I'm at the "Getting Strong Now" part. . .I hope soon to cross off something off my Bucket List (after I lose a few more pounds) and ascend the Phila Art Museum steps and dance at the top like a knucklehead at 6 a.m.

It's nice to be helping other people now instead of being helped all the time (and get a divorce "trainer" if you need it - Rocky had "emotional support" but he also had a trainer to ride him and not coddle him). By all accounts this isn't over for me. . .but I am much stronger and I *am *"Gonna Fly Now." My eyes are widening as I can literally taste it!

And so can you to anyone reading this! You are "Gonna Fly Now".
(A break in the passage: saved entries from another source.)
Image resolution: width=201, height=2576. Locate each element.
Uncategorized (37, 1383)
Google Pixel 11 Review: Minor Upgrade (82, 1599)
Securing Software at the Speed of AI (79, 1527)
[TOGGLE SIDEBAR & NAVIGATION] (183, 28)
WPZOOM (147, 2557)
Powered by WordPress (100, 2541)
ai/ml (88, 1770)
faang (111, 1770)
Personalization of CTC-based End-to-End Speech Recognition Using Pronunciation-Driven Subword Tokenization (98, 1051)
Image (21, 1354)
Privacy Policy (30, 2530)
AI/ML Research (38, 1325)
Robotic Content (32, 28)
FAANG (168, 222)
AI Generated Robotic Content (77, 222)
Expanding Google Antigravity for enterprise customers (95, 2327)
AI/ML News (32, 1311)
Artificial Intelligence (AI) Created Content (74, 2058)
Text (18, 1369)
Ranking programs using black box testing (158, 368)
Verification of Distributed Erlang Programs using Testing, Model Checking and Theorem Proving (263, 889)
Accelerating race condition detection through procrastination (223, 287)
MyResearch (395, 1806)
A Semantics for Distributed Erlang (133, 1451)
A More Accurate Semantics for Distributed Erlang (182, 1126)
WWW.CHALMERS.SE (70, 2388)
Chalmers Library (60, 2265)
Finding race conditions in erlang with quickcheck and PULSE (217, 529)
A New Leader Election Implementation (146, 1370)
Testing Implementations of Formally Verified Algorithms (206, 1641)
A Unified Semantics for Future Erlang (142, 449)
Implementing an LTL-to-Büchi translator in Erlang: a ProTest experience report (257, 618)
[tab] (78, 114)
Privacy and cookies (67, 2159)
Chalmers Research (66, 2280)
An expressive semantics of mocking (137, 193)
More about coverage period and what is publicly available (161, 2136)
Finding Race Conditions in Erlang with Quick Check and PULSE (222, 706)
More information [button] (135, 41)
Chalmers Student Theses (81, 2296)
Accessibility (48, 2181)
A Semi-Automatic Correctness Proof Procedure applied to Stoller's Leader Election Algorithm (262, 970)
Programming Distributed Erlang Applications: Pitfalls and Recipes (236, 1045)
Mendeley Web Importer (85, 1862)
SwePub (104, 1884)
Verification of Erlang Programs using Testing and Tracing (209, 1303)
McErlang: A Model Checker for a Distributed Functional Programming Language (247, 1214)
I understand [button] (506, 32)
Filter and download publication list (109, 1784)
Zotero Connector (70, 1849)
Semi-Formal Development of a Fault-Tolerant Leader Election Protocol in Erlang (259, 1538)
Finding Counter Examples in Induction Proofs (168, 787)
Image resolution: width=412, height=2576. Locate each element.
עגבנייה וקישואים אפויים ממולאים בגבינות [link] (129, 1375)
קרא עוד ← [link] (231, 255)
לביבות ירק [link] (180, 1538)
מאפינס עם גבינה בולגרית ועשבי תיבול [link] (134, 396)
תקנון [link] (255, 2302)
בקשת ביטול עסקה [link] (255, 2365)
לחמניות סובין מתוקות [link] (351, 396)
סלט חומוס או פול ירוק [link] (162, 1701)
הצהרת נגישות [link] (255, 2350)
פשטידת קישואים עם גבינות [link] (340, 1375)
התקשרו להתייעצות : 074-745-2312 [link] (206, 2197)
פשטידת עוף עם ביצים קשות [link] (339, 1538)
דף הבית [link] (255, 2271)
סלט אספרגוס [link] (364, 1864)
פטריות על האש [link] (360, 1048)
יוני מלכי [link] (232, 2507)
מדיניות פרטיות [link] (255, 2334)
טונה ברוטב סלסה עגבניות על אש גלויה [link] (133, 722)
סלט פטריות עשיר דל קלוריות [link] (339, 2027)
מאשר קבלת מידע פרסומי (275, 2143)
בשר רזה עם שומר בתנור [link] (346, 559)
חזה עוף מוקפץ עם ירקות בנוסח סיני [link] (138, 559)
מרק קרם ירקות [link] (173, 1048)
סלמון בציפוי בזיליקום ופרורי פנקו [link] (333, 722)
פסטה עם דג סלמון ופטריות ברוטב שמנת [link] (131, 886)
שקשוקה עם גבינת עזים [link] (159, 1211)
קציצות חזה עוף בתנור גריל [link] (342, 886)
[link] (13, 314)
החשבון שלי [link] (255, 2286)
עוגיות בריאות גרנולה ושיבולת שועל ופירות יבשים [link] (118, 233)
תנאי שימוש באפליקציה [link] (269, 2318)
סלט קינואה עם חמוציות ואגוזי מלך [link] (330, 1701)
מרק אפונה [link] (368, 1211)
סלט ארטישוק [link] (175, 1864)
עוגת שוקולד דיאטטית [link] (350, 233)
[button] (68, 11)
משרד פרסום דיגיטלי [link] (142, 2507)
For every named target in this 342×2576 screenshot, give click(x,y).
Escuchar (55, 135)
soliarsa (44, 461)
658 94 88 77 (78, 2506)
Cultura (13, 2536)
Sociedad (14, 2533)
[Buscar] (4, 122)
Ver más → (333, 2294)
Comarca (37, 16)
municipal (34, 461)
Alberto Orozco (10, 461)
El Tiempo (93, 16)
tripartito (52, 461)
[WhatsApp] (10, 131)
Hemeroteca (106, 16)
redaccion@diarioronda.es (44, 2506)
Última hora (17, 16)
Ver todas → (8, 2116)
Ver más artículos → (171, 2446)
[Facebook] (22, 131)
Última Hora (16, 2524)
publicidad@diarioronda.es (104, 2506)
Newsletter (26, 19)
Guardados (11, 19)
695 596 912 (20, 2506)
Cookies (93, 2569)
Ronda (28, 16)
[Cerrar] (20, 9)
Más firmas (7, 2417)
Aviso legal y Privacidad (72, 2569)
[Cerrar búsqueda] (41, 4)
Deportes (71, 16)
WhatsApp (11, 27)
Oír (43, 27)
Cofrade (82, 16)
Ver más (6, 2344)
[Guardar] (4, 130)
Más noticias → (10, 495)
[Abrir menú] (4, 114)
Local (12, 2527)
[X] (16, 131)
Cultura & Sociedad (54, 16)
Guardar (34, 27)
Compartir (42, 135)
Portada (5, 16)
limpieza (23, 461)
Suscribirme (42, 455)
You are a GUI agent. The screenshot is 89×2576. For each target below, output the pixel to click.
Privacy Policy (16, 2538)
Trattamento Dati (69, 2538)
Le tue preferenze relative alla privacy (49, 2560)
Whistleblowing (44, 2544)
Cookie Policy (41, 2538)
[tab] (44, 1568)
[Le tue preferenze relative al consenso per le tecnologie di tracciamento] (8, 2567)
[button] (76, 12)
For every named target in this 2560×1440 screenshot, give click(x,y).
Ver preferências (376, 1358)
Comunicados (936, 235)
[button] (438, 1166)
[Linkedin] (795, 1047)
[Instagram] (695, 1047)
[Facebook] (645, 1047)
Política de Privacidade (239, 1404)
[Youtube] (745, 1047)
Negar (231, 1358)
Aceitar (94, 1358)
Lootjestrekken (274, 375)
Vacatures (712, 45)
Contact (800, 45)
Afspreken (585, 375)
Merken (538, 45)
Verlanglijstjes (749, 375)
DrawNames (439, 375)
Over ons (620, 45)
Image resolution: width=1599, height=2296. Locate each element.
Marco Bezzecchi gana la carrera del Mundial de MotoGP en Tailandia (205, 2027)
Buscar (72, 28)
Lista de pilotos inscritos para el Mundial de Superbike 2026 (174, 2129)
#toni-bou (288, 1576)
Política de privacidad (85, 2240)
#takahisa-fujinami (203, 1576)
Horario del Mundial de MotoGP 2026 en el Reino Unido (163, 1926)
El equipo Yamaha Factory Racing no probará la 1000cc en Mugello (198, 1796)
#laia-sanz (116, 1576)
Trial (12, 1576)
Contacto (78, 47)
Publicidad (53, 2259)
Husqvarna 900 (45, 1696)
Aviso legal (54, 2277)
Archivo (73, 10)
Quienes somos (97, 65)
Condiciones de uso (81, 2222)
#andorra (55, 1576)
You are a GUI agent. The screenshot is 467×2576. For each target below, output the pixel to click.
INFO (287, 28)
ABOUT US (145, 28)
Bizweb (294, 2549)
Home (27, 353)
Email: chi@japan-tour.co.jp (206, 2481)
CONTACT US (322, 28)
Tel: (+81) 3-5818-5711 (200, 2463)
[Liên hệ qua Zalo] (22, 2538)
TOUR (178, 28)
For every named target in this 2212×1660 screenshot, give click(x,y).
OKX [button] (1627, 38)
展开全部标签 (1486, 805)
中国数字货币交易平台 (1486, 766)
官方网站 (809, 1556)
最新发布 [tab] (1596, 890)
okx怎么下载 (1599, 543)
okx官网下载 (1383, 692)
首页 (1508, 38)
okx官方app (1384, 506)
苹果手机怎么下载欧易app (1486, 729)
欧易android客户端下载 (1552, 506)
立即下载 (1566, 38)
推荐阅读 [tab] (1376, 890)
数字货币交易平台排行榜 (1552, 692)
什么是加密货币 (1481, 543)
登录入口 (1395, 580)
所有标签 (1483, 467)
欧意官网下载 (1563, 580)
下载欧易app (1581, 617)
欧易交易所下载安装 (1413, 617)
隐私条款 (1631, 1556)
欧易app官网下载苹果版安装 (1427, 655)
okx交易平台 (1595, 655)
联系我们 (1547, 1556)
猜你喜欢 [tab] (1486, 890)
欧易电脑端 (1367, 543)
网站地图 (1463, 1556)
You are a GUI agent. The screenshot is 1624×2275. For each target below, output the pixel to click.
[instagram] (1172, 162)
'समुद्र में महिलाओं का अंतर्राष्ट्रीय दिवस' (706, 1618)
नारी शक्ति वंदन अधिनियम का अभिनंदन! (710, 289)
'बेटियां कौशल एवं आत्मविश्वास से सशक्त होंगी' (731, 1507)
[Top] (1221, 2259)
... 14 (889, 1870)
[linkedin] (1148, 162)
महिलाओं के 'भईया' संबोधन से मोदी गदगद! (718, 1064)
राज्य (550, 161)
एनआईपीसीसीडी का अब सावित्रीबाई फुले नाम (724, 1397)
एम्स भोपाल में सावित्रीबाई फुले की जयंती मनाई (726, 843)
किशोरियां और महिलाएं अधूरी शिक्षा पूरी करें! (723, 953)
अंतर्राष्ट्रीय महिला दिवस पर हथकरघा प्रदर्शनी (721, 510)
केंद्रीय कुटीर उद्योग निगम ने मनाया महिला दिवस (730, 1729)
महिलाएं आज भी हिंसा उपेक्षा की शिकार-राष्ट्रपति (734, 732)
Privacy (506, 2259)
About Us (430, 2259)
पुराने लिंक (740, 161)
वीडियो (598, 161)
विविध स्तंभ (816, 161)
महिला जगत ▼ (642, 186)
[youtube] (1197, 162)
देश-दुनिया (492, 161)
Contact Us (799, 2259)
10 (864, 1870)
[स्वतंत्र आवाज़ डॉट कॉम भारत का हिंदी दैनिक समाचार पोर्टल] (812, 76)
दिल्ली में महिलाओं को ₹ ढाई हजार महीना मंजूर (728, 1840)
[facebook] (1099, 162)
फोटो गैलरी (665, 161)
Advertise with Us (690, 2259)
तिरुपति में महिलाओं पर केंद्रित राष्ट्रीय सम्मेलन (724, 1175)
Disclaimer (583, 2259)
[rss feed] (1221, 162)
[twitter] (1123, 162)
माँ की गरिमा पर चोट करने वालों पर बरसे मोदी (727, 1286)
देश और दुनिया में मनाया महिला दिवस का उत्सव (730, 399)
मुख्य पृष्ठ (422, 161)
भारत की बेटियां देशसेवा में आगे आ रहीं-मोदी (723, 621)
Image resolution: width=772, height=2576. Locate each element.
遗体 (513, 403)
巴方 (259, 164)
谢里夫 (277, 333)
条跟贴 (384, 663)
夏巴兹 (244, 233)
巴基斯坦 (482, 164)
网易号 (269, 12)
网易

I hope this helps the forum.

(and yes, after I ascend the steps. . . I'll train any of your feeling-sorry-for-yourself butts if you want, just have to ask  )

(maybe I have a new calling - "divorce trainer"  )

I'll let you know when I ascend those steps!

Going swimming with my baby boy this morning. Have a good day. I am not normally the "motivational" type but really, I do think everybody needs a little now and then and a "butt-kick" instead of a hug.


----------



## amanda1959 (Mar 29, 2010)

go rocky!


----------



## stbxhmaybe (Apr 29, 2010)

I listen to the Sunscreen Speech, also a great song to give you hope and make you feel better.


----------



## PreludeCkN (Jan 21, 2010)

I was trying to stay away from music because I didn't want to associate my music with this pain because later on in life I will not be able to listen to is because it will remind me of this situation. Then I think, if I will feel this way that means that I wont move on from this pain..... ever.


----------



## hyndsight1 (Jan 28, 2010)

So I heard this great old REO Speedwagon song today; always loved the song but the lyrics realy jumped out at me this time I heard it, then I saw this thread, and thought it might be relevant:

I used to be lonely till I learned about livin alone
I found other things to keep my mind on
And Im gettin to know myself a little bit better
Whoa, I keep pushin on
Keep pushin on, yea

Goin through all the changes I made so many mistakes, oh yes I did
Tryin to leave behind the heartaches
And sometimes I think I was a little bit crazy, oh yeah
Whoa, I keep pushin on

Keep pushin, keep pushin, keep pushin on.......

Well its comin together, I finally feel like a man, oh yes I do
I never thought I'de be where I am, oh
Every day I wake a little bit higher
Whoa I keep pushin on, oh yea.....

Sorry SG,didn't mean to turn this into another one of those 'song' threads, but.......


----------